▸ **What is needed**:
Copy the rows starting at the line that contains "Image resolution: width=650" and ending at the line that contains "pos(214,91)", but change "column header" to "column heading". Keep everything else the same.

******************************

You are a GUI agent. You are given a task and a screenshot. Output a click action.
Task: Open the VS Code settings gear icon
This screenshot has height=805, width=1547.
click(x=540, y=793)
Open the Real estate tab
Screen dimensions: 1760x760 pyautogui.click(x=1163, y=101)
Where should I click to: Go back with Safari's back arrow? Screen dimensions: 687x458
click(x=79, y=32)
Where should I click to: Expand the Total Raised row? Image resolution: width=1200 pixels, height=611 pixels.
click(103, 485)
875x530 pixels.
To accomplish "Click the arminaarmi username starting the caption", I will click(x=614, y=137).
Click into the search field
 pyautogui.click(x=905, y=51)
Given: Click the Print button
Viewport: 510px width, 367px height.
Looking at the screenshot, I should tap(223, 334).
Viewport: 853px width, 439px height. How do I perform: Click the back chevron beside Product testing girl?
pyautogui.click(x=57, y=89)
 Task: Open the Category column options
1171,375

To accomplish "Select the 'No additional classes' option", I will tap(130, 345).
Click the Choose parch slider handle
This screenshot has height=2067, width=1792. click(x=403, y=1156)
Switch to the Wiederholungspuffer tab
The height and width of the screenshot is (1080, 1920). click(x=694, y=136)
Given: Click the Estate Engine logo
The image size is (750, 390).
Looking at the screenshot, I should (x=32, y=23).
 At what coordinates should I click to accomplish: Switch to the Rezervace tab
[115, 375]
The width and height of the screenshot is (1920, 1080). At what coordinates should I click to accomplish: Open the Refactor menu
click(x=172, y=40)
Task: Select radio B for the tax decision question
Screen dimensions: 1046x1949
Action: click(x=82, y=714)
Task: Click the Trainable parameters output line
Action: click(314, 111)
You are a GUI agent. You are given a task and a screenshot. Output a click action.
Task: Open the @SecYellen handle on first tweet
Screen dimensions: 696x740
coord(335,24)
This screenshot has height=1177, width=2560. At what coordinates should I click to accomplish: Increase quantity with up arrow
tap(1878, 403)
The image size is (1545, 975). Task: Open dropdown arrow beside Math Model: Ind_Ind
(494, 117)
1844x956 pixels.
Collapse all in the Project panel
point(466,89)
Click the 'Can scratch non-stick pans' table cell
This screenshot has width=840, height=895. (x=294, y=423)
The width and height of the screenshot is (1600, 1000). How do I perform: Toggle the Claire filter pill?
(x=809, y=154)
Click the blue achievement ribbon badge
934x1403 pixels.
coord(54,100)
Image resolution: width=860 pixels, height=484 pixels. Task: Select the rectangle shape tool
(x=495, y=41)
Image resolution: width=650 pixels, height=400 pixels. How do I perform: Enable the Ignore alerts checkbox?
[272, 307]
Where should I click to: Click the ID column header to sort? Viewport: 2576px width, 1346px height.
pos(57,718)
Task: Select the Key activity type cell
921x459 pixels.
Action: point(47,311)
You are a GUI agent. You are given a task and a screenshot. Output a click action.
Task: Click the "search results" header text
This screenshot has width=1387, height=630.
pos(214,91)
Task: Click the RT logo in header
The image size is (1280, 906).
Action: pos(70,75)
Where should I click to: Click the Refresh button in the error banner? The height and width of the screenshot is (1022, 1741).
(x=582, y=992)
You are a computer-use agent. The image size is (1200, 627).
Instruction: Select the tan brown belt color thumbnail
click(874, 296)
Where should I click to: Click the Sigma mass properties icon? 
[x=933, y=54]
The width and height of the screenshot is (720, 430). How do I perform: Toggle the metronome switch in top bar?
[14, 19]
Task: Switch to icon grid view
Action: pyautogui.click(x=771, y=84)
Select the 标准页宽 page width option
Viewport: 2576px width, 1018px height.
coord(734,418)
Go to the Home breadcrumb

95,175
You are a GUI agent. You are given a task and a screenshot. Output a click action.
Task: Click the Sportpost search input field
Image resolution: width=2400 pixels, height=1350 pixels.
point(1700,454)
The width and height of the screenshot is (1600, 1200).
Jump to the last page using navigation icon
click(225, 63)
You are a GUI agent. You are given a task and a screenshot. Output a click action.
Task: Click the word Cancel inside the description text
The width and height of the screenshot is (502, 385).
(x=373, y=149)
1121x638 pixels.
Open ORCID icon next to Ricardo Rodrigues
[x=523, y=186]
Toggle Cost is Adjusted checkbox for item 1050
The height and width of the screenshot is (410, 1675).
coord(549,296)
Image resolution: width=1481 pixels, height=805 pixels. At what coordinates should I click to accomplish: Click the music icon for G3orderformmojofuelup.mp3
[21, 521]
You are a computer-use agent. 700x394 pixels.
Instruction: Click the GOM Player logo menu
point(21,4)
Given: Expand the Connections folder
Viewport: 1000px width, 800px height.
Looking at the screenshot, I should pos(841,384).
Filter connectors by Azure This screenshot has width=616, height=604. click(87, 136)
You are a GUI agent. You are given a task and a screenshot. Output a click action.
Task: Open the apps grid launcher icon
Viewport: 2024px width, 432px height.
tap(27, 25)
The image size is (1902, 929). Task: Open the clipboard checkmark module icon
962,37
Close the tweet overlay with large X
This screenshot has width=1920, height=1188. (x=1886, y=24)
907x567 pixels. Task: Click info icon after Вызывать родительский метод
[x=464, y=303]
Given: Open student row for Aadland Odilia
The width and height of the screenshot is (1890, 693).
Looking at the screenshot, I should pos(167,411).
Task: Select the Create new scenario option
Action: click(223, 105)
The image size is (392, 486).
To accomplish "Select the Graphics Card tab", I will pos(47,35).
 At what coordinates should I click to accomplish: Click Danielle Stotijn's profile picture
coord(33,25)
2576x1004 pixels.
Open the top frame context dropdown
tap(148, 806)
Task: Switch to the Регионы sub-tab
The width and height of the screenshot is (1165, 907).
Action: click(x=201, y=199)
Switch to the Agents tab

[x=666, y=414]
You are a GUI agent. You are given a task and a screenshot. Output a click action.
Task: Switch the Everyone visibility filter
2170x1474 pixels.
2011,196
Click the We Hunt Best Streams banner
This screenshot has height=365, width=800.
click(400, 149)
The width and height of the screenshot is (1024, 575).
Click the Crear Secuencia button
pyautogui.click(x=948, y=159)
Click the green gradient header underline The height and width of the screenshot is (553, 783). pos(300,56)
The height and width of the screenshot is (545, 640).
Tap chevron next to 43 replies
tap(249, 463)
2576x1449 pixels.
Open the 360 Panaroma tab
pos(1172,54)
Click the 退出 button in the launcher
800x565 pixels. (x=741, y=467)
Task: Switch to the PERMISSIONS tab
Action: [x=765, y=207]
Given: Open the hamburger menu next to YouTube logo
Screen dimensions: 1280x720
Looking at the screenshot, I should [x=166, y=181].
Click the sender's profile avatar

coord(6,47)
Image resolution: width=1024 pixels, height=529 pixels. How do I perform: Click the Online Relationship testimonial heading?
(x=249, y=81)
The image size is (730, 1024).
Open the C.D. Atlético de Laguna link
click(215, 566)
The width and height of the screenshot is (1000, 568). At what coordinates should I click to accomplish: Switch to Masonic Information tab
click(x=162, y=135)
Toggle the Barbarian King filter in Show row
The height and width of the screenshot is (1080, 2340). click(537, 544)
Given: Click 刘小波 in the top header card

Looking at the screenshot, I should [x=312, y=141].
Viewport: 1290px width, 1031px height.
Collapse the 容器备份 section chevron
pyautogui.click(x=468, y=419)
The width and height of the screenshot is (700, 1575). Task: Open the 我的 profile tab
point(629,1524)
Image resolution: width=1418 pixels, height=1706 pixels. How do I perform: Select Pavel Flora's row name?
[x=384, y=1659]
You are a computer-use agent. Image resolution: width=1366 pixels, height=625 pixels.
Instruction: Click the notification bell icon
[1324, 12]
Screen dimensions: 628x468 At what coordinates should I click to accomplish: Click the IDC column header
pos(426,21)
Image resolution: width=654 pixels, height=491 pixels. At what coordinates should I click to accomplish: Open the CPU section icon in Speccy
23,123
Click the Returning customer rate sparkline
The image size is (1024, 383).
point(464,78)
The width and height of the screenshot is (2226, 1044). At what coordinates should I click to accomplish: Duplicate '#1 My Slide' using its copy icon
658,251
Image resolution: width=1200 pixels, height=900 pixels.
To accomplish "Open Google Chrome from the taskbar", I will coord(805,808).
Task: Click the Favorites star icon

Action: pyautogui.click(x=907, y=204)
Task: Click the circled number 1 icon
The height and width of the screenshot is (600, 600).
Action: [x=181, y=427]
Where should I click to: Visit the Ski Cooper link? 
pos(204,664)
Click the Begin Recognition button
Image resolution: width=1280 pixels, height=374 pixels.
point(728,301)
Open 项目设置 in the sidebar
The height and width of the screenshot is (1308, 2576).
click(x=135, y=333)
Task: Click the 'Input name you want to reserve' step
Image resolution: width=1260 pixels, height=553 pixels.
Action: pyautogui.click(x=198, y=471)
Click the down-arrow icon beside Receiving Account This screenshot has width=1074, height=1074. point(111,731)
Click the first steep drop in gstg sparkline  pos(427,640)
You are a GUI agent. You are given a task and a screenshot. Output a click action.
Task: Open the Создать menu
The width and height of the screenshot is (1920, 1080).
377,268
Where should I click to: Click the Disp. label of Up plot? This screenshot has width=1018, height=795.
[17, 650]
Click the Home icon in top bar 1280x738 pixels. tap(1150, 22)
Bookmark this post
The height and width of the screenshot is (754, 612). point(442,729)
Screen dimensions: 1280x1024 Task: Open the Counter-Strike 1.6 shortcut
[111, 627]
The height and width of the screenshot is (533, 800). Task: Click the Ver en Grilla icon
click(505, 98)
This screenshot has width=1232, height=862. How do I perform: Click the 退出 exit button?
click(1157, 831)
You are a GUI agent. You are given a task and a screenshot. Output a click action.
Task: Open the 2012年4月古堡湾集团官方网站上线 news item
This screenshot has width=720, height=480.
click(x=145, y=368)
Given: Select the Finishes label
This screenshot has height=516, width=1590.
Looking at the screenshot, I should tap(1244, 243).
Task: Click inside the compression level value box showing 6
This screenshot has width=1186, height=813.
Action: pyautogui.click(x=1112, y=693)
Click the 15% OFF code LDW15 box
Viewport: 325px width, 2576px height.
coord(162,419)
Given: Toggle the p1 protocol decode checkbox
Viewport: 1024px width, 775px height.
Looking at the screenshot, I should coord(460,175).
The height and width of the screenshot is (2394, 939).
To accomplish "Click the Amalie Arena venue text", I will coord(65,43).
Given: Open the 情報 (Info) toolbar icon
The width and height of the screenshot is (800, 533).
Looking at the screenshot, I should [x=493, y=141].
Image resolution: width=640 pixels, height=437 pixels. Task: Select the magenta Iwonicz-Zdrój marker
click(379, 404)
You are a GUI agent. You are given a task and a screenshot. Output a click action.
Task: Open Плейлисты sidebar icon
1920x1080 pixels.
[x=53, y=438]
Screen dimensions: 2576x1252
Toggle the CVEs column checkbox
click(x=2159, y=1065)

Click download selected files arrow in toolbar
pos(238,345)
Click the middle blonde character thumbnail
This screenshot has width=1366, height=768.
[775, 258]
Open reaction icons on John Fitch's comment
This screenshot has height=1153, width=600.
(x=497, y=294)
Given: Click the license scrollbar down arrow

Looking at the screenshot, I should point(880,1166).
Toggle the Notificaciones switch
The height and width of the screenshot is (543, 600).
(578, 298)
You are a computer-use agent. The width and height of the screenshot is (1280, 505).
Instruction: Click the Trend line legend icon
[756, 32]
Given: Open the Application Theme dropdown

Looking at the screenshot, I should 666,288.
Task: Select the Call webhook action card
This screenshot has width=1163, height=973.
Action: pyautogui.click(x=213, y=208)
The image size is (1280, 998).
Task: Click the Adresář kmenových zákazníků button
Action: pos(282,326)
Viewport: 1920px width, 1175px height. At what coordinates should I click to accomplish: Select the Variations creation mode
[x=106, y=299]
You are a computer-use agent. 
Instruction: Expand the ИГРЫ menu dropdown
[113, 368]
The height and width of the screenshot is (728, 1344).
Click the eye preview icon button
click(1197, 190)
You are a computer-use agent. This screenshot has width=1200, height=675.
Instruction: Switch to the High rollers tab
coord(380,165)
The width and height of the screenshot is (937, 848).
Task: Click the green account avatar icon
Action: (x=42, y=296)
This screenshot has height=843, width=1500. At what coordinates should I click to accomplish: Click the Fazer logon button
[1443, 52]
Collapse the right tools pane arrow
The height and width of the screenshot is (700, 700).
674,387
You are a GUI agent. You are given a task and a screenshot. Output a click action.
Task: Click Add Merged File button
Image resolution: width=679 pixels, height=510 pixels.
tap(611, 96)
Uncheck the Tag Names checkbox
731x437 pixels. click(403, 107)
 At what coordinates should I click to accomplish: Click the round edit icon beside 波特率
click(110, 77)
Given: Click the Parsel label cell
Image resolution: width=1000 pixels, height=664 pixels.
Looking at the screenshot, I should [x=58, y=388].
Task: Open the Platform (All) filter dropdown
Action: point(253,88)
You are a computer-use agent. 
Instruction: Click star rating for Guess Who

******************************

▸ **Worked answer**:
Image resolution: width=650 pixels, height=400 pixels. How do I perform: Enable the Ignore alerts checkbox?
[272, 307]
Where should I click to: Click the ID column heading to sort? Viewport: 2576px width, 1346px height.
pos(57,718)
Task: Select the Key activity type cell
921x459 pixels.
Action: point(47,311)
You are a GUI agent. You are given a task and a screenshot. Output a click action.
Task: Click the "search results" header text
This screenshot has width=1387, height=630.
pos(214,91)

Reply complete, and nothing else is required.